The questions BWFoster mentioned are good ones to ask yourself.

As for number of characters, the story needs as many as it needs. The tricky thing is to determine how many you really need. As mentioned GRRM, I doubt he has a self-imposed upper limit.


----------



## X Equestris (Jun 19, 2015)

KC Trae Becker said:


> IA children's book agent told a friend there should be no more than 5 characters per chapter, counting unnamed animals that flit through.



I think this piece of advice is tinged by the fact that they're a children's book agent.  Children might very well have issues keeping track of more than five characters.  Unless you're writing for children, I don't think this piece of advice applies.


----------



## Tuxedo Mark (Jun 19, 2015)

Personally, I have trouble keeping track of characters, whether on TV or on a novel. I just watched episode 03 of "Game of Thrones" today, and I finally was able to memorize Stark's first name as being Ned. I believe the king is named Robert? There are also these blond guys named Lanister. Other than that, beats me.

I'm also reading a novel called "The Winter Queen" by Devin Cary. I know the protagonist is named Elissa, and I know the names of a few close associates, but I really wouldn't be able to name all of the players.

Then again, my mindset while watching/reading tends to go like this: Okay, a bunch of guys doing shit. Ooh, here's the cute girl. What are these guys doing? Oh, well, who cares? Ooh, the cutie again! Yeah, I tend to be female-centric. That still doesn't prevent me from forgetting the name of my favorite GoT character, who I call "white-haired naked girl".

In my own fiction, I tend to limit stories (or even entire series) to 2 or 3 main characters, and then there are supporting characters that don't have much page time and don't really matter except to support the main characters and/or advance the plot. There's one exception where there's a team of six characters, but, for the most part, I want to keep the number low.


----------



## Feo Takahari (Jun 19, 2015)

Supplied information:

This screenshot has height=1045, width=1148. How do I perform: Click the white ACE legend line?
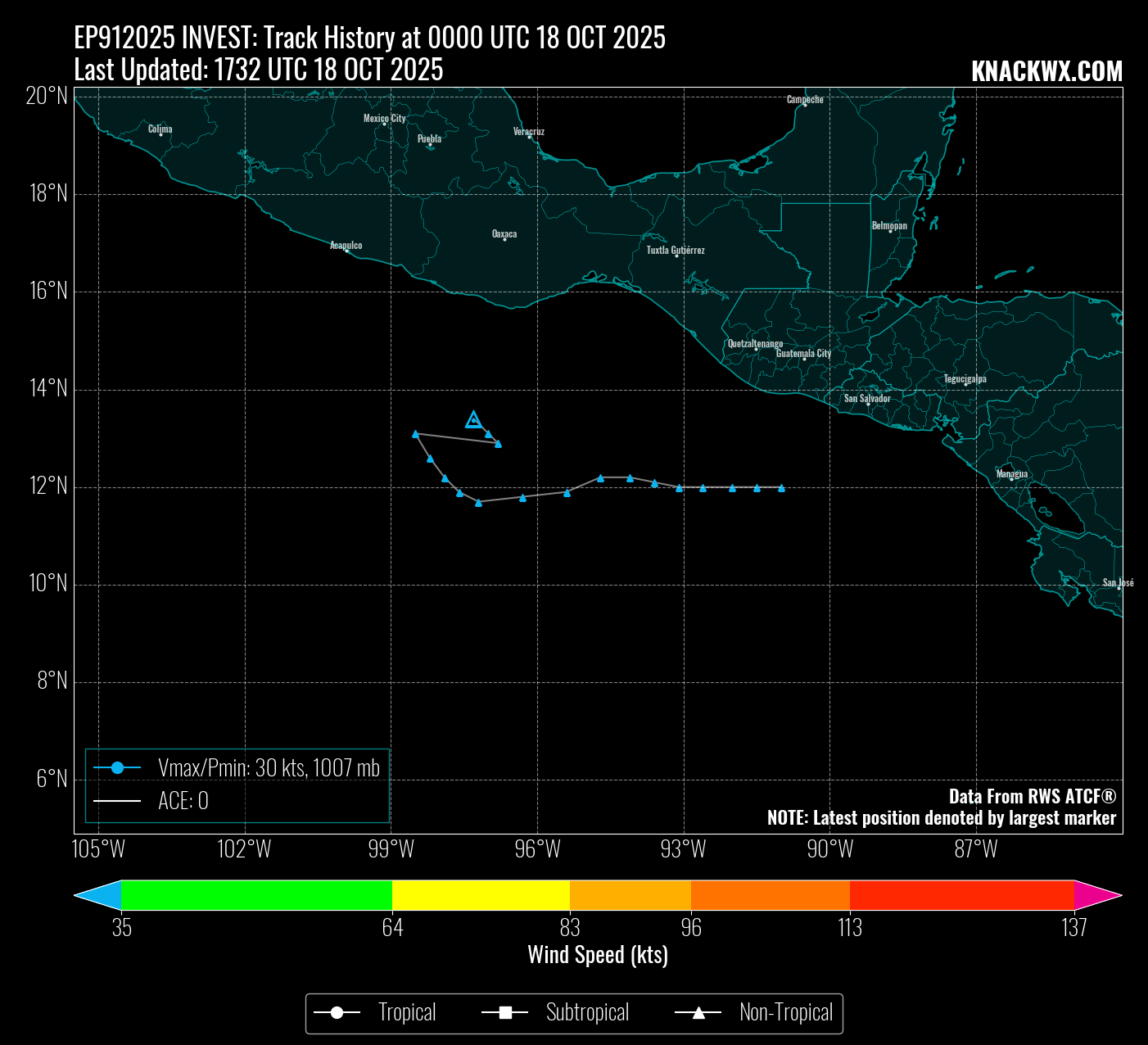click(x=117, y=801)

To be done:
Can you pick up the forum thread on how many characters a story should have and carry it on from where it stops? The lines have nothing to do with the forum thread on how many characters a story should have.

Result for this task:
My rule of thumb is that one fully developed plot thread can fit two to four characters who both change and are changed by the plot, directing the course of events and undergoing detailed character development. This includes dynamic villains who undergo an arc of their own, but not villains who are essentially static, and not supporting cast.


----------



## MineOwnKing (Jun 19, 2015)

You only need 3 characters per scene.

1 character going in, 1 character going out, and 1 character going in and out.

Wait...no, sorry that's inches...

1 inch going in, 1 inch going out, and 1 inch going in and out.


----------



## Philster401 (Jun 19, 2015)

I'm having the same problem trying to figure out, how many is to many. I have eleven,characters, ten of which travel with the protagonist in my story, which could be considered main, important characters. As of yet I have had problems trying to figure out a way that I can keep that many main characters without readers getting to confused.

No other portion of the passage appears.